WHAT THIS TASK INVOLVES: Only lines with the string "each" matter here; gather them from the material below.

── TASK DATA ──

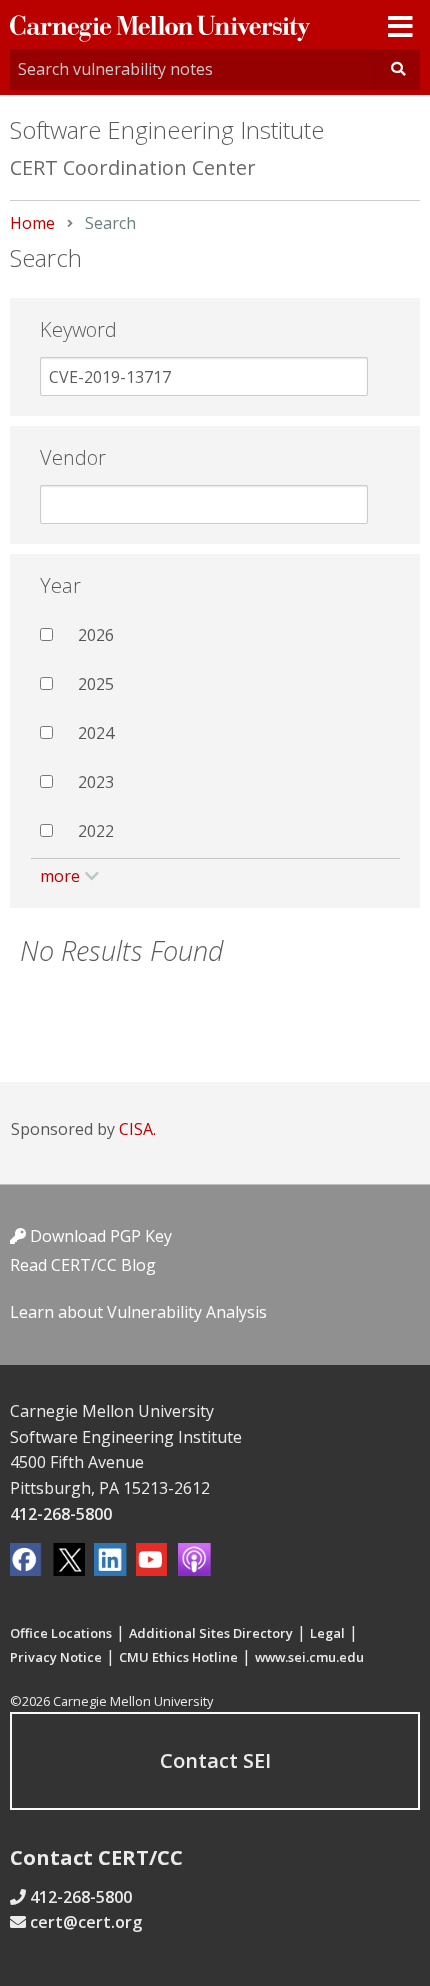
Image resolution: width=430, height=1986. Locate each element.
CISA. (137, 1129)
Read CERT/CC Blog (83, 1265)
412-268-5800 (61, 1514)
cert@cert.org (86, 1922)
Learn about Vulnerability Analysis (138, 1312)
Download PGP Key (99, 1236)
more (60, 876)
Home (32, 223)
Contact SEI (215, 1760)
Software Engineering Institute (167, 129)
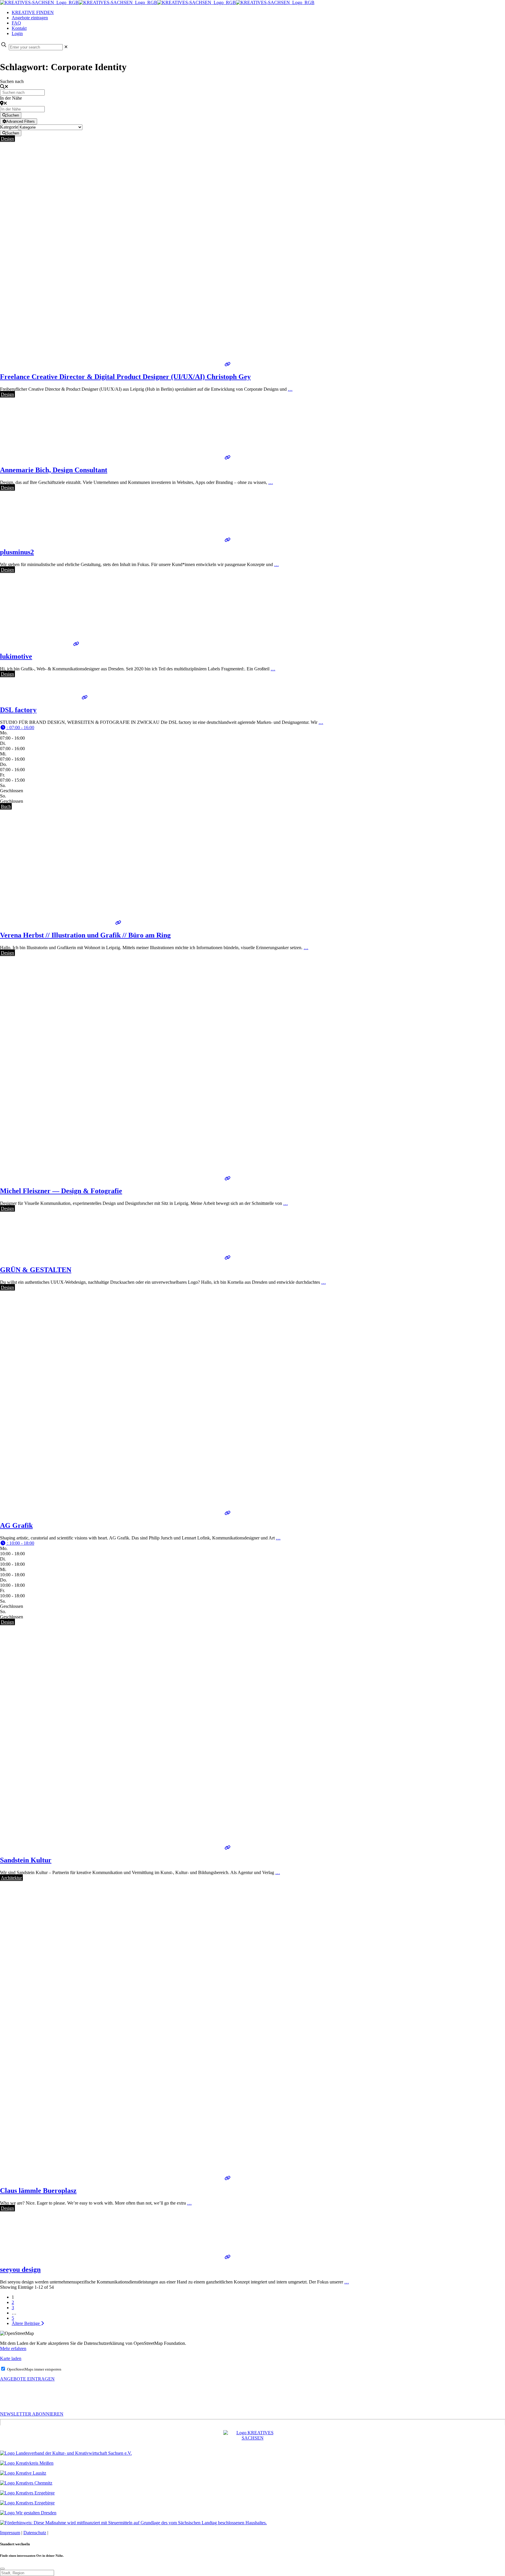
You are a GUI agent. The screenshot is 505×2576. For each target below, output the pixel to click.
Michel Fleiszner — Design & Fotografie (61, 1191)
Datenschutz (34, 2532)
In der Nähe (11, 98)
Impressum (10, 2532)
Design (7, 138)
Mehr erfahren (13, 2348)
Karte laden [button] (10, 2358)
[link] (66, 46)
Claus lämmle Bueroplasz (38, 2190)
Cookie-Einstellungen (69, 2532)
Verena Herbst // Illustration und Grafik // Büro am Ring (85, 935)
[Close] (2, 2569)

───

ANSWER SPACE:
Image resolution: width=430, height=1986. Locate each element.
You are a GUI agent. The screenshot is 505×2576. For each target below, output the pixel to click.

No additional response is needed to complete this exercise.